*Required work*
Copy out the entries exactly, and wherever a picture appears, leave it out.

Dataset entries
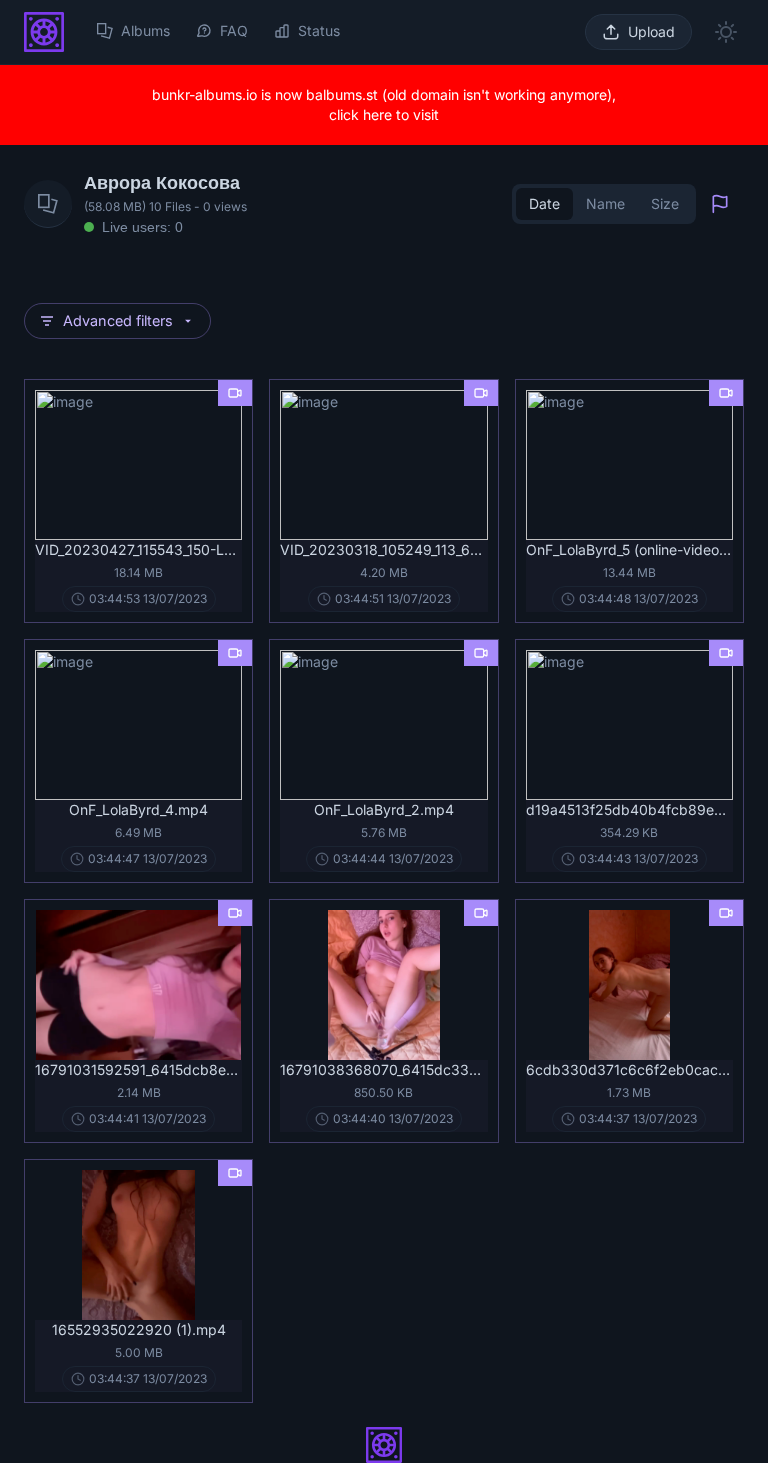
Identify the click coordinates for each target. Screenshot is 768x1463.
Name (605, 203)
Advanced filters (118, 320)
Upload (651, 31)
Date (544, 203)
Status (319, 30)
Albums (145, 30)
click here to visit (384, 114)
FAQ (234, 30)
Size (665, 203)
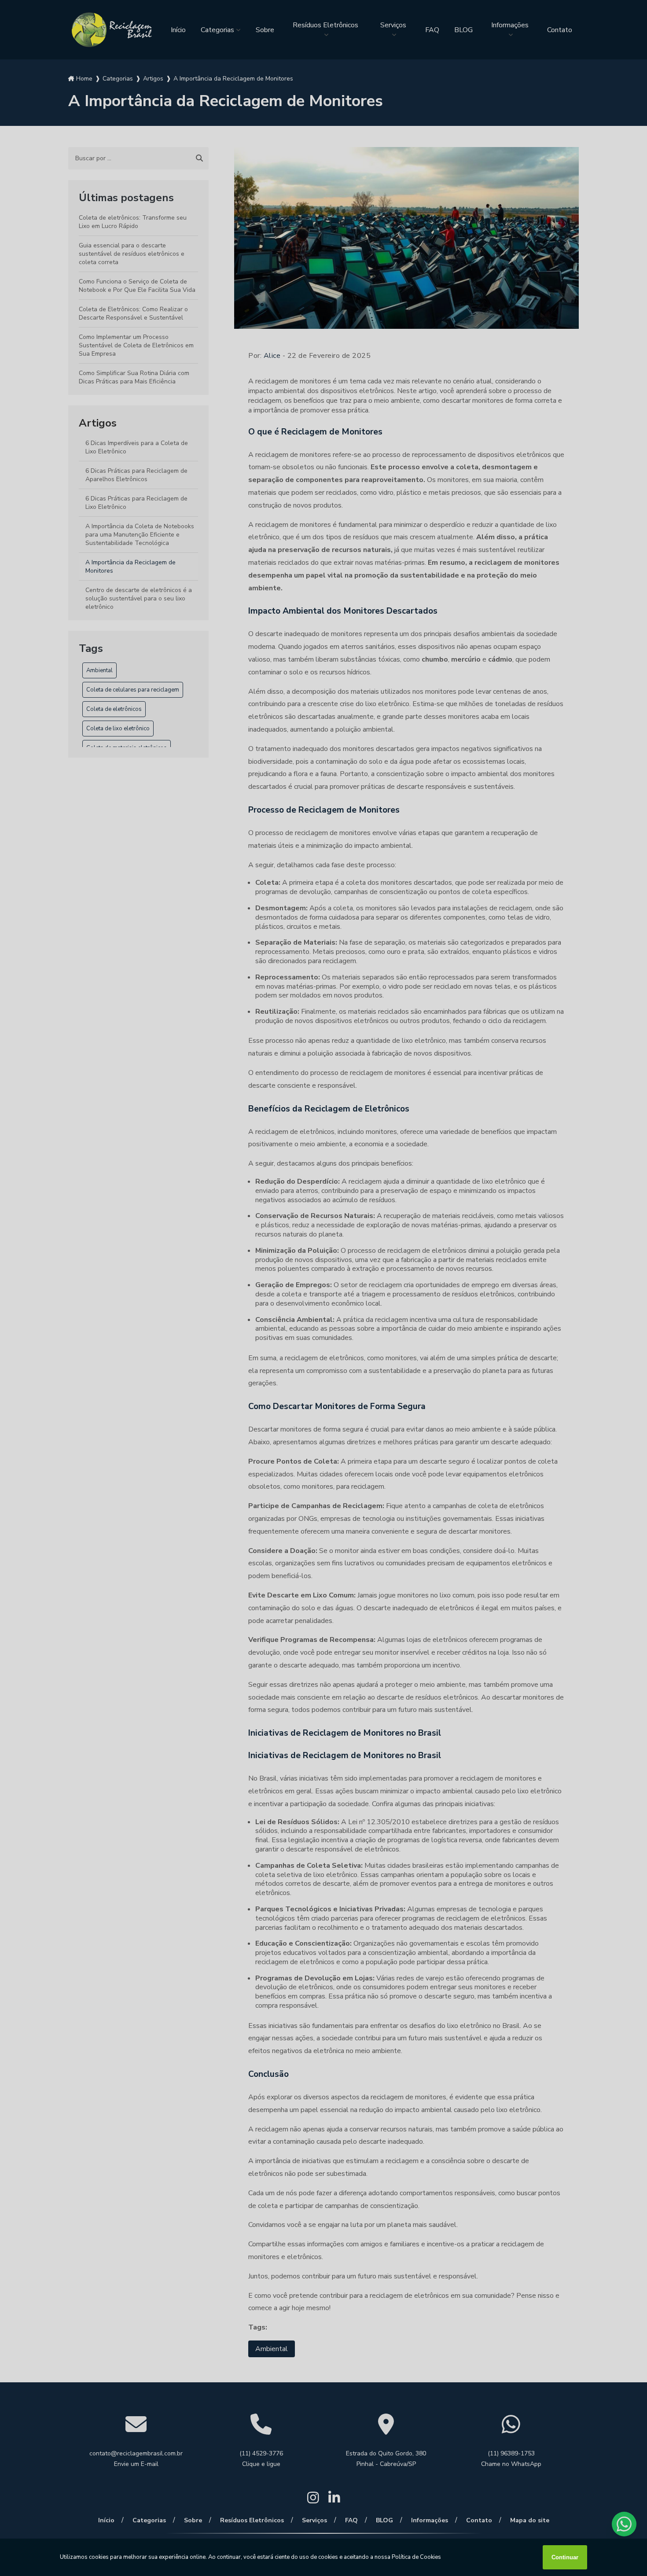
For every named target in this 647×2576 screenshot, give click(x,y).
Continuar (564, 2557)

*Exercise result*
Identify the click coordinates for each target. Screenshot is 768x1463.
Name (605, 203)
Advanced filters (118, 320)
Upload (651, 31)
Date (544, 203)
Status (319, 30)
Albums (145, 30)
click here to visit (384, 114)
FAQ (234, 30)
Size (665, 203)
For every named target in this 647×2576 screenshot, give click(x,y).
Continuar (564, 2557)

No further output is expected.